Comparative Effectiveness Research
To perhaps make the point from yesterday’s Health Care in 1500 post a bit less obliquely, medicine is a complicated technical subject. And both historically and presently, just jiggering with different ways of paying for medicine hasn’t sufficed to wring ineffective or even counterproductive treatment methods out of the system. People who are ailing want to be cured, of course, but in a first-order sense they also just want treatment in a way that can surpass anyone’s knowledge of whether treatment would be useful. And doctors, too, are in the business of prescribing treatments and have been in that business since long before they had any effective treatments whatsoever to dispense.

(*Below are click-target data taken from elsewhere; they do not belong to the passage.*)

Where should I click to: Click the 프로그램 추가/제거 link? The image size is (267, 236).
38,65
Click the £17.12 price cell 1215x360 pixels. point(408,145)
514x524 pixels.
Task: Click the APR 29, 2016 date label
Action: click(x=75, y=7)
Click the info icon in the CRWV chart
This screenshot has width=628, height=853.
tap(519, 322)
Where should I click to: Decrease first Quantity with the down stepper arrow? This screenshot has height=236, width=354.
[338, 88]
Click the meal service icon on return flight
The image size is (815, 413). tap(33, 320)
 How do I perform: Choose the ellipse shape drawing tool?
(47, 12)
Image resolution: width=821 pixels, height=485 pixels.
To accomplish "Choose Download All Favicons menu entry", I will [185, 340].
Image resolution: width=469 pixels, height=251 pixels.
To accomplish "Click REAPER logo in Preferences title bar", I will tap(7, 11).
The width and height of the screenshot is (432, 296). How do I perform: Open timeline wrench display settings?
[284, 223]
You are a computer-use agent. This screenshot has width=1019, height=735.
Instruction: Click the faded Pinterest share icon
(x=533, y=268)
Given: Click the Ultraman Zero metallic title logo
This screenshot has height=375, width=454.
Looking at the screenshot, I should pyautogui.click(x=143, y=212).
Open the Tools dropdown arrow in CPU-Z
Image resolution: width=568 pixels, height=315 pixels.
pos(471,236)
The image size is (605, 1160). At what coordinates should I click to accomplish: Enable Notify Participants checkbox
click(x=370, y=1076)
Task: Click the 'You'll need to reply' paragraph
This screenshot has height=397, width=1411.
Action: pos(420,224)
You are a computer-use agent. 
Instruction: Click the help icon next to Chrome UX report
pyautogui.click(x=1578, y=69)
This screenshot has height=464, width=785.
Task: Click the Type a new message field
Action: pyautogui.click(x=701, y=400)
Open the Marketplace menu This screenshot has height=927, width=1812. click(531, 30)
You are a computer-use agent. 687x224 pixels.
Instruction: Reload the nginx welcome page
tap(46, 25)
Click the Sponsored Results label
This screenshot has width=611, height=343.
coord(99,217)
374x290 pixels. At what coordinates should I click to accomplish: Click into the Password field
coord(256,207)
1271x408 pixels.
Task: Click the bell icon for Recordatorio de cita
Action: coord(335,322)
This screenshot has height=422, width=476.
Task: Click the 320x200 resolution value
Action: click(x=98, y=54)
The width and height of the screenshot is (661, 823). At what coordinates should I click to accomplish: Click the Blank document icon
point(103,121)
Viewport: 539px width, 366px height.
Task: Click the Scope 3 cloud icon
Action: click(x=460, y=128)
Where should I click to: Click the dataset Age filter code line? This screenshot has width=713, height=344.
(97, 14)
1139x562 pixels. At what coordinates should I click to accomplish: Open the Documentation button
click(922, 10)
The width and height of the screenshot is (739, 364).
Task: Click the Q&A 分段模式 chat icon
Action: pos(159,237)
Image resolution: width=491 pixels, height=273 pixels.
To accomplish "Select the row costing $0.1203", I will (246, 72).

Thus insofar as we want to make the allocation of health care resources not just fairer, but actually better we need to do comparative effectiveness research and try to figure out what will actually help people:
With the volume of new medical devices, drugs, and other treatments coming into the U.S. health care system, sorting through the details of each product can be a cumbersome task. Health care providers obviously want to choose the best remedy for their patients based on evidence, not anecdotes or (potentially worse) solely on information received from companies trying to promote their product. Thus, comparative effectiveness research will fill a massive information gap that has left health professionals and patients without the proper evidence to assess which treatments work best for a given condition. [...]
What’s more, a better understanding of which medical treatments work and which don’t could save money. It’s estimated that one-third of procedures and treatments administered in the United States have no proven benefit and account for up to $700 billion annually in current spending. Moreover, some of these treatments can have harmful side effects, produce worse health outcomes, and then, as a result, add to the soaring costs of medical care.
Now whether this will save money or not in a budgetary sense over the long run is a question for CBO analysts and such. I don’t think it really matters. The point is that spending $700 billion a year on ineffective and counterproductive treatments is a terrible idea and wringing that spending out of the system is a great idea. Whether that $700 billion ends up getting “saved” and recycled into something else (preschool, bigger televisions, whatever) or ends up being repurposed into $700 billion in additional useful health care spending, we win either way. The point is just that a really fair and efficient way of delivering witchcraft to people isn’t so wonderful and we need to also focus on figuring out how to help people and not just “treat” them.